Bloggers think they matter again!
It's not about winning. Giving how Apple has decided to let apps be developed for the iPhone, Safari on Windows effectively serves as a development environment for non-OS X developers who want to deploy iPhone apps. And in the end, even 5% total marketshare for Safari is good because it pushes web standards just a little bit more.
"Nature doesn't care how smart you are. You can still be wrong." - Richard Feynman
"But the Windows world isn't like that. It's a cold, unforgiving place where nothing is sacred, users turn like rabid wolves on any company that makes even the smallest error, and no prisoners are taken. Especially the Windows browser market." a statement totally disproved by the fact that IE is still the #1 PC browser and it's a pile of crap with holes so big you could drive not just a Safari, but the whole of the African plains through it.
It seems that the author is holding Apple to a standard that not even the mighty giver of life to all, Microsoft, (praise be upon it), is held to.
-- oldthinkers unbellyfeel ingsoc
As I understand it, the release of Safari to the Windows platform allows people to develop and test applets that should work on the iPhone.
Was there really a plan for Safari doing well against Firefox and IE?
It just seemed to me the best way to release a product that helps increase use of another product. Safari isn't going to make anybody any money. iPhone will make Apple a boatload of money if the product and attached cellular service are decent.
My mom says I'm cool.
- To make it easy for web developers to test their sites with Safari.
- To make it easy for web developers to write iPhone web-apps.
- To remove the cap on Safari's market share, so that 'it must be even smaller than the Mac market share' is no longer an argument for not supporting Safari.
- To let potential switchers see that the Internet will work on a Mac, even though it doesn't have the big blue E.
- To ensure that Apple is the one bringing the first mainstream WebKit-based browser to Windows, now all the porting work has been done (by Adobe).
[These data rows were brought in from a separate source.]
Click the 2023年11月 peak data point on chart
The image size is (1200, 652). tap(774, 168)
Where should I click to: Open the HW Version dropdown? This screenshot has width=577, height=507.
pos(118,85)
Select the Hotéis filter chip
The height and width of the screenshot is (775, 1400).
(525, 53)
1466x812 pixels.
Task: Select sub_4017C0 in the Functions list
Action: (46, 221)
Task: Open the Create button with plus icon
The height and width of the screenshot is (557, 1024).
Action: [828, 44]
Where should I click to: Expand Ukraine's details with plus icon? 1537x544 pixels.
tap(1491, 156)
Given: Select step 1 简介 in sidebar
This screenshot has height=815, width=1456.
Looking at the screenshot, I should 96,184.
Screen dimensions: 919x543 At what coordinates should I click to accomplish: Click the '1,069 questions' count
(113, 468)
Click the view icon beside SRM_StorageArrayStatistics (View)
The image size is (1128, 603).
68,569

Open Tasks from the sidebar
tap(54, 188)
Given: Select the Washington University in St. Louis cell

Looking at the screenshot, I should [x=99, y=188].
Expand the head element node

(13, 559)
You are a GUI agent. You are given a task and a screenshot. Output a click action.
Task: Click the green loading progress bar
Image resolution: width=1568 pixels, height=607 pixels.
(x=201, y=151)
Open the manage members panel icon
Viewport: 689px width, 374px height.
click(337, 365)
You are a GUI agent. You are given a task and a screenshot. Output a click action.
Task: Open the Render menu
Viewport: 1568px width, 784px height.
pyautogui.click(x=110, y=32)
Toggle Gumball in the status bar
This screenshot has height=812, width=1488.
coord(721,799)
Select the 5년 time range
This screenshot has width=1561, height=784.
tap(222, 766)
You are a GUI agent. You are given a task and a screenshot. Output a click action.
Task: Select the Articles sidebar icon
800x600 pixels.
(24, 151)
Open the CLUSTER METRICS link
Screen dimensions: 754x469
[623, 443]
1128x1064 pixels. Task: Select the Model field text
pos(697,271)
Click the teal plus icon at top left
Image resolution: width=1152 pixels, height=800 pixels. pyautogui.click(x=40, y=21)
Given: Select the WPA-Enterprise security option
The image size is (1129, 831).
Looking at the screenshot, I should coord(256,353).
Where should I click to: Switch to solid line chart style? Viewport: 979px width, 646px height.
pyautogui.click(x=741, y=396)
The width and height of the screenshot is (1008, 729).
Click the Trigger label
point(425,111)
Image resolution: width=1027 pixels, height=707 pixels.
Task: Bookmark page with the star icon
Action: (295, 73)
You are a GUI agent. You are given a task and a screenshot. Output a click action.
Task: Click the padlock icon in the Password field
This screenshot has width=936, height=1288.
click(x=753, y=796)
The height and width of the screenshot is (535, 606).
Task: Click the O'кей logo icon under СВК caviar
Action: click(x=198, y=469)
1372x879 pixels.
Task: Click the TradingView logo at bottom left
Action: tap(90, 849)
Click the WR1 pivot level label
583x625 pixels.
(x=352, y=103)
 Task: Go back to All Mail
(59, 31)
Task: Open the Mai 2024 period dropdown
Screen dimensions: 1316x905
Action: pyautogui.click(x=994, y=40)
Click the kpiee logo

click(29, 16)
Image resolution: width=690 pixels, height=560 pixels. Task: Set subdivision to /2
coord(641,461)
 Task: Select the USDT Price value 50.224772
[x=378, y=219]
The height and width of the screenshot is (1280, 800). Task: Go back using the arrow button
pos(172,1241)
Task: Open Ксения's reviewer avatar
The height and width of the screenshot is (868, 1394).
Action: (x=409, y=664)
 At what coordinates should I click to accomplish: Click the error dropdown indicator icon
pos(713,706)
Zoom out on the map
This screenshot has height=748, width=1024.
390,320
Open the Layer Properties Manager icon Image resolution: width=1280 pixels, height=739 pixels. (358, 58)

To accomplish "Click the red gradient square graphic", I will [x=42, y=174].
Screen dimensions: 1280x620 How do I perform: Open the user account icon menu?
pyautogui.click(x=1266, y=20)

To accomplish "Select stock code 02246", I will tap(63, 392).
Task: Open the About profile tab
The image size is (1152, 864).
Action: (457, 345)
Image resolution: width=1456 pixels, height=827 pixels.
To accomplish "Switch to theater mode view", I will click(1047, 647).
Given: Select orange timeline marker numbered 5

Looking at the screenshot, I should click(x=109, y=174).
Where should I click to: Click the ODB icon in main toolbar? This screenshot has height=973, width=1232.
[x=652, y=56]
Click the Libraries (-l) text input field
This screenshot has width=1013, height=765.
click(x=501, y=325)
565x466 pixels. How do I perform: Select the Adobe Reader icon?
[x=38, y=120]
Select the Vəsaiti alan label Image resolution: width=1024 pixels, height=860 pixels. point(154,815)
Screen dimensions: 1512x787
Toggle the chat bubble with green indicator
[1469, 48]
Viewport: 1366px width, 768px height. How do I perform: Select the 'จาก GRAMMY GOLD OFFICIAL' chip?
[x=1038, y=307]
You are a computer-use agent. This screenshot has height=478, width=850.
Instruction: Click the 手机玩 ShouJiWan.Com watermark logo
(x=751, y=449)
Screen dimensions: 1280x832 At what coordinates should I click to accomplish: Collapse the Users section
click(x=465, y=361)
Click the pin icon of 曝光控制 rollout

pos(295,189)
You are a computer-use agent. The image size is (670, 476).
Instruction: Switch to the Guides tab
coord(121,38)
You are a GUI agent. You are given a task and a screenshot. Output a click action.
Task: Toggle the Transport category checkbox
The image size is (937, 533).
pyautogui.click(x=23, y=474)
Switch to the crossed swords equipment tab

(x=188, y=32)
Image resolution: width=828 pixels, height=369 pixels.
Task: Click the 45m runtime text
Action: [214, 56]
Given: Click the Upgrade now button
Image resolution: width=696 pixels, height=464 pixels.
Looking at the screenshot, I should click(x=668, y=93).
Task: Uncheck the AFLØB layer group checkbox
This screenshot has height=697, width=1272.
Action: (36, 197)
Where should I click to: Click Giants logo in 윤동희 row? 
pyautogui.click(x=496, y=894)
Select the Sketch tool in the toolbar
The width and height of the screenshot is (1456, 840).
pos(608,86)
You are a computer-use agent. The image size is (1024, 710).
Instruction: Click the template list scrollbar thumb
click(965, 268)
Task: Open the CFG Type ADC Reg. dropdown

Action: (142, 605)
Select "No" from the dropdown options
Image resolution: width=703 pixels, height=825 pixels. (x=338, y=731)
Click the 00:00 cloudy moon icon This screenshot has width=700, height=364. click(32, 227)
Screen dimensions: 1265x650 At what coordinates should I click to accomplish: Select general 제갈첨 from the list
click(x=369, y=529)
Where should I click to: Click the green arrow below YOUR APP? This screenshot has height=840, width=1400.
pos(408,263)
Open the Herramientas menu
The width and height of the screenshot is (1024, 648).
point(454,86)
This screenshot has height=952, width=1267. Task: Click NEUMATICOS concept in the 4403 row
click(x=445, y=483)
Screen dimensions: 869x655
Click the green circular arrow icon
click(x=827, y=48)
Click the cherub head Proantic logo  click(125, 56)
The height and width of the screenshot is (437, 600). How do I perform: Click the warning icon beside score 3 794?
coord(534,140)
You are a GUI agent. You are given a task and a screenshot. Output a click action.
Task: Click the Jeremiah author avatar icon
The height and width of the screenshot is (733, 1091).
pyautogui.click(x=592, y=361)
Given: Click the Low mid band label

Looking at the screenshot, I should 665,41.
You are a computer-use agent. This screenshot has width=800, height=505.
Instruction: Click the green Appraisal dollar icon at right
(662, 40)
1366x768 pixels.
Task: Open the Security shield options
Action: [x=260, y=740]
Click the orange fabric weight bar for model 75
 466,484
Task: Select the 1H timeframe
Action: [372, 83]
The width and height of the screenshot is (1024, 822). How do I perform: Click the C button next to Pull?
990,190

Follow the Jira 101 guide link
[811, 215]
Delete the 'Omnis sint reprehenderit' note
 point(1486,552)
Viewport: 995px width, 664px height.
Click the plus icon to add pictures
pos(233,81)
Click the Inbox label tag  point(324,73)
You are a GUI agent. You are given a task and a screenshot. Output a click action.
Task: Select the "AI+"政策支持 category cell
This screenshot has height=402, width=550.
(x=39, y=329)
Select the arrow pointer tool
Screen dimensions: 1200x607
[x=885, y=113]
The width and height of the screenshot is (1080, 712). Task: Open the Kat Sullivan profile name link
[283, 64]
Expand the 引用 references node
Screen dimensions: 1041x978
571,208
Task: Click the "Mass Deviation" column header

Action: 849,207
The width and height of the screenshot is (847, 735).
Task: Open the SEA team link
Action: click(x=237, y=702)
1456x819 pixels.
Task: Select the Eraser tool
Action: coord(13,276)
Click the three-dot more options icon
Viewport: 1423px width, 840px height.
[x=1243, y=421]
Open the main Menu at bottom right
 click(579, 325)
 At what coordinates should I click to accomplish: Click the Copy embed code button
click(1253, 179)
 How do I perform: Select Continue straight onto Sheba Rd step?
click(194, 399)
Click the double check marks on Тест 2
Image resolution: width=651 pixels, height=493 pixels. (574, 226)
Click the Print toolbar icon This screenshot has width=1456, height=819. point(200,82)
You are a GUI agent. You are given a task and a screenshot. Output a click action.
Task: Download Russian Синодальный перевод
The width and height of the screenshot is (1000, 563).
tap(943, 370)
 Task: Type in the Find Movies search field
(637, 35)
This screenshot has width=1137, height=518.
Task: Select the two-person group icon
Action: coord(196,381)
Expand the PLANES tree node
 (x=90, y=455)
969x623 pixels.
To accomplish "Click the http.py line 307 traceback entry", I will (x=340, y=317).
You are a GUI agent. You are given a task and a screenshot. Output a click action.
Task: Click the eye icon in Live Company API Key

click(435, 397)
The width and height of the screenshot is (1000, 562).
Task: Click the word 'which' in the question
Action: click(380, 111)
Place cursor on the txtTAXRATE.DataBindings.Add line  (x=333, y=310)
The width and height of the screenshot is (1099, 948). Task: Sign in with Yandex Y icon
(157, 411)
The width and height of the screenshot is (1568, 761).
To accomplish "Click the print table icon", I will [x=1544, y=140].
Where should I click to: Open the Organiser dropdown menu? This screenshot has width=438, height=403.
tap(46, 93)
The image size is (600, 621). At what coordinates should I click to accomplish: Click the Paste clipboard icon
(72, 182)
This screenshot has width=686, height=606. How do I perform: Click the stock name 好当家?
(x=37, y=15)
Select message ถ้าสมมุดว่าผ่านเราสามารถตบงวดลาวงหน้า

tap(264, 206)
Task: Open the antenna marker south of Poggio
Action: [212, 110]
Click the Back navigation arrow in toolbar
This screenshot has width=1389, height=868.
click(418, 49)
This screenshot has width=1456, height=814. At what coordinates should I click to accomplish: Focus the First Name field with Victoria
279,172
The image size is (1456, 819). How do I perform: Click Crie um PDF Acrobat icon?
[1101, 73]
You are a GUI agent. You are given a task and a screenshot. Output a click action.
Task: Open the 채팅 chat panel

Which of these is the fight that Apple can't win?I am TheRaven on Soylent News
Unforgiving the smallest error? Let's check the market share of IE again ...
Seriously, I wouldn't expect Safari to become a major force on Windows, I don't think that even Apple expects a lot. But to claim that the Windows world is driven by quality while the Apple world is cozy is just stupid. IE was crap for years and Firefox is still at 10% market share. Most people stick with what they know (usually Windows), so the amount of "switchers" we see is a sign that quality actually can work for people who look somewhat further, but most people never do.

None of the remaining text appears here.